- _What is needed_:
All of the data below needs to be set down once more, exactly as written.
____ Records provided
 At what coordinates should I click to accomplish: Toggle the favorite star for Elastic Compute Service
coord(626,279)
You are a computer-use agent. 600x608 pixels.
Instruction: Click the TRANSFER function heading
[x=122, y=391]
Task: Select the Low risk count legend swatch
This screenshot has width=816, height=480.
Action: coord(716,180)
________
- _Response_:
 At what coordinates should I click to accomplish: Toggle the favorite star for Elastic Compute Service
coord(626,279)
You are a computer-use agent. 600x608 pixels.
Instruction: Click the TRANSFER function heading
[x=122, y=391]
Task: Select the Low risk count legend swatch
This screenshot has width=816, height=480.
Action: coord(716,180)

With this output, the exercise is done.